Directive: Copy the listing from the line with "At what coordinates" to the line with "[x=106, y=33]", swapping "back arrow" for "return arrow" and keeping everything else unchanged. Return only those lines.

Exercise data:
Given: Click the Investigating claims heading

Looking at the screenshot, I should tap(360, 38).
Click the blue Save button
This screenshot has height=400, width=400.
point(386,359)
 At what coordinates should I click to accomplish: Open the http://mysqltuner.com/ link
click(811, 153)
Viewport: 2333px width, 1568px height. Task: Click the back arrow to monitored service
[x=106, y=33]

==

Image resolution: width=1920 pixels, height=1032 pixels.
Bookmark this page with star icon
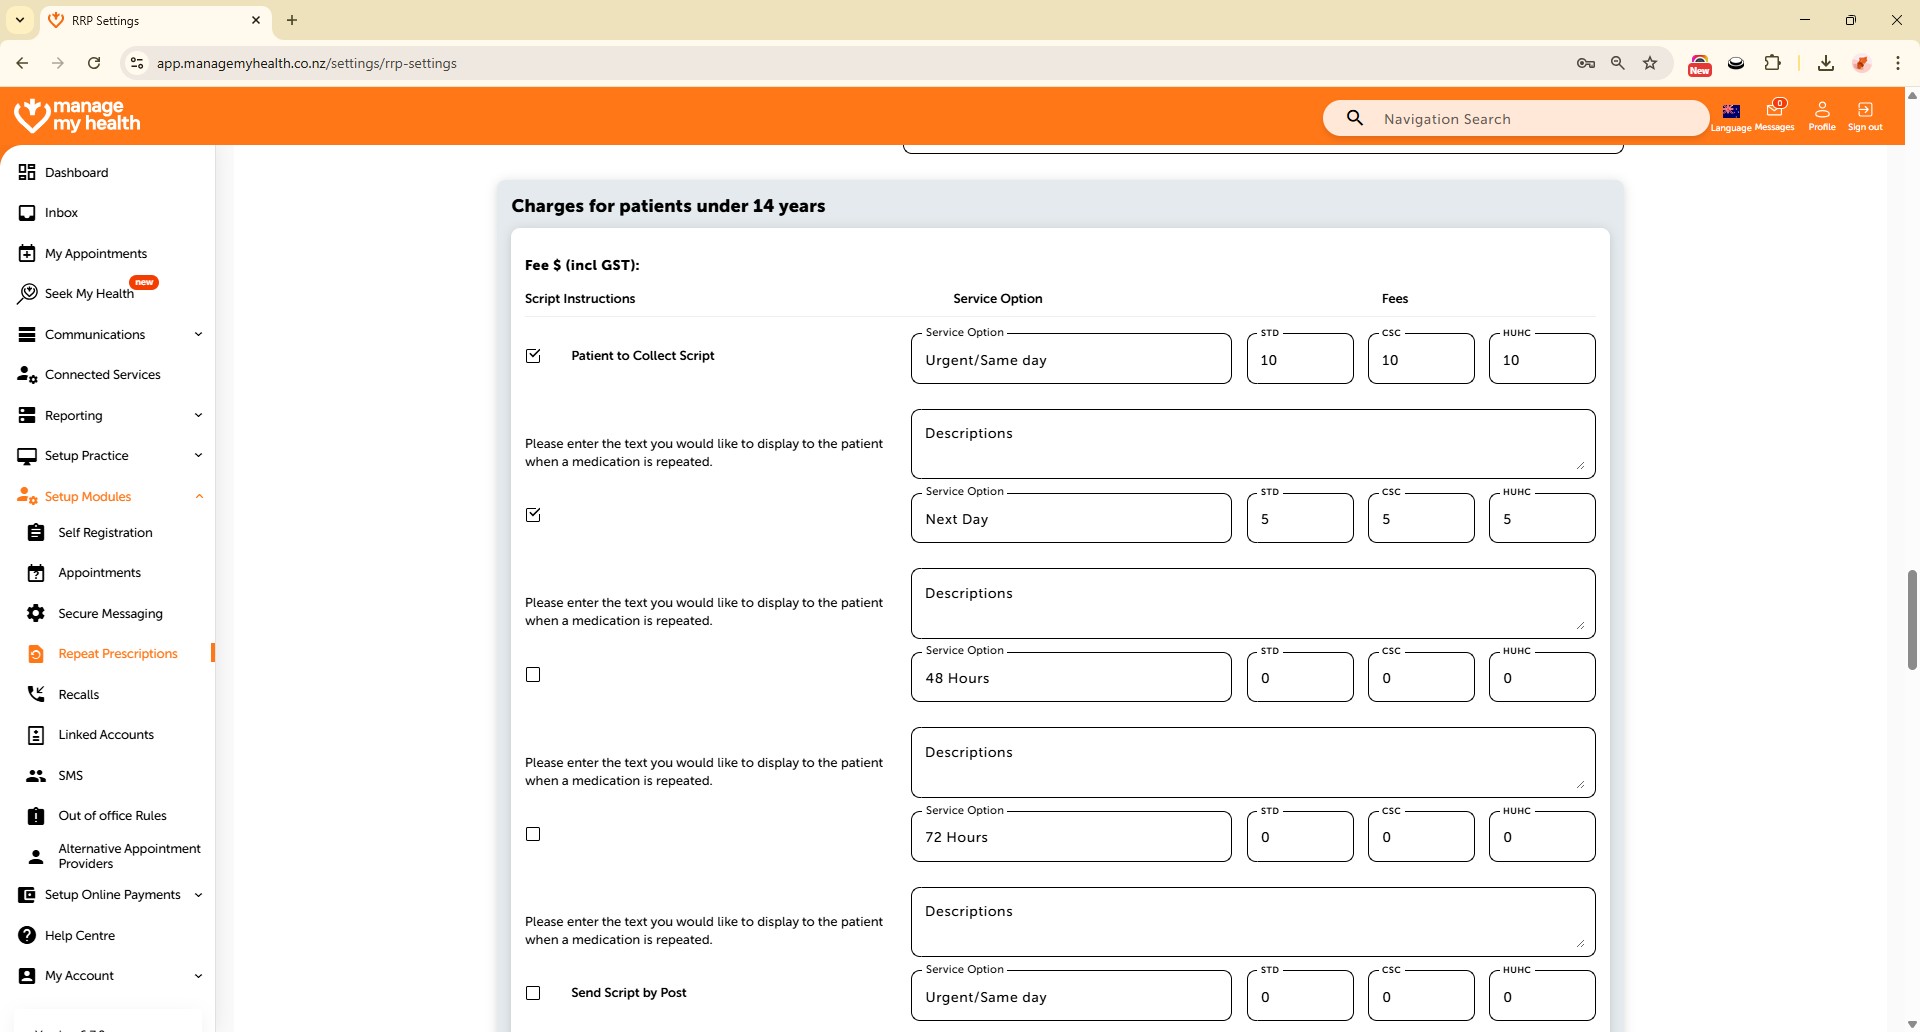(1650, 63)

Result for this exercise:
 At what coordinates should I click to accomplish: Open the http://mysqltuner.com/ link
click(811, 153)
Viewport: 2333px width, 1568px height. Task: Click the return arrow to monitored service
[x=106, y=33]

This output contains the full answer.